L’articolo 25 della legge n.114/14 – di conversione del decreto-legge 24 giugno 2014 n. 90 –  ha introdotto ulteriori novità per  le persone  invalide. In particolare, nell’ambito delle provvidenze economiche concesse per invalidità civile sono stati disposti alcuni cambiamenti rilevanti alle norme, fino ad oggi in vigore,  per quanto concerne  i minori titolari di indennità di frequenza, indennità di accompagnamento  e indennità di comunicazione.

Invalidi maggiorenni titolari di indennità di accompagnamento o di comunicazione
Il comma 6 della legge n. 114/14 (legge di conversione del decreto legge n.90/14) ha stabilito che sono attribuite al compimento della maggiore età,  e senza ulteriori accertamenti sanitari, le prestazioni economiche concesse agli invalidi maggiorenni, (ferma restando la sussistenza degli altri requisiti previsti dalla normativa di settore).
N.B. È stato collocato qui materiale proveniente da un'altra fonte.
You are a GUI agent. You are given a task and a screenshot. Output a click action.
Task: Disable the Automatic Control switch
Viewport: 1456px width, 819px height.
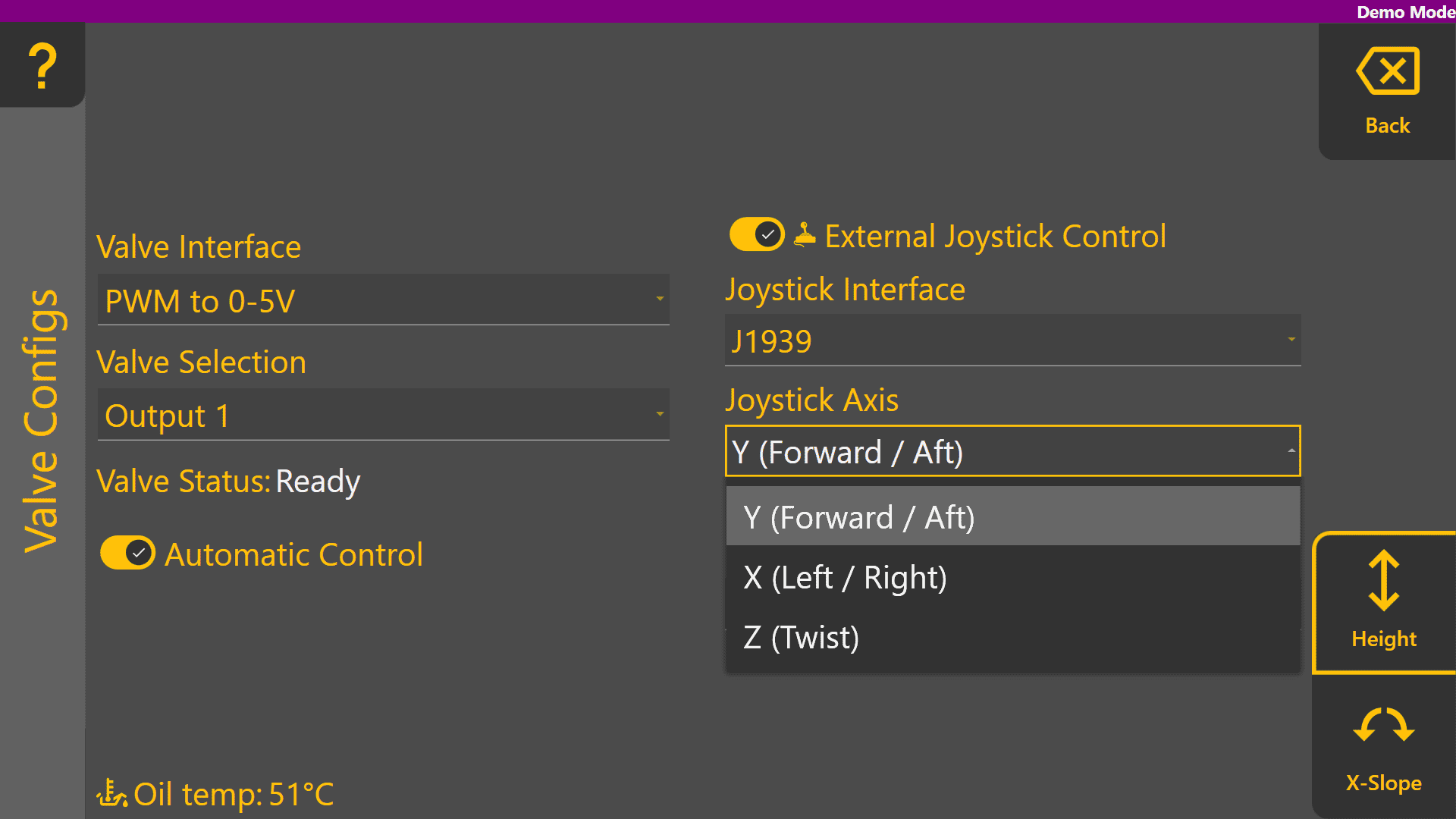pyautogui.click(x=127, y=554)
I destinatari i questo beneficio sono:

  • minori invalidi civili titolari di indennità di accompagnamento;
  • ciechi civili (di cui la legge 406/68 e legge 382/70);
  • sordi civili titolari d’indennità di comunicazione;
  • coloro a cui è stato concesso l’esonero a future visite di revisione
    da parte delle commissioni mediche per i controlli straordinari (legge 3
    agosto 2009, n. 102).

Con il Messaggio n. 7382 dell’ 1 ottobre 2014, l’Inps ha fornito le istruzioni per l’attuazione di quanto previsto dalla legge n. 114 dell’11 agosto 2014 (di conversione del decreto legge n. 90/2014) a beneficio dei minori – già titolari di indennità di accompagnamento o comunicazione nonché quelli rientranti nelle previsioni di cui al DM 2 agosto 2007, inclusi i soggetti affetti da sindrome da talidomide o da sindrome di Down (comma 6 dell’art. 25) – in occasione del raggiungimento della maggiore età, prevedendo la sola necessità dell’accertamento dei requisiti socio-reddituali (modello AP70) per attribuire il diritto alle prestazioni economiche erogabili agli invalidi maggiorenni.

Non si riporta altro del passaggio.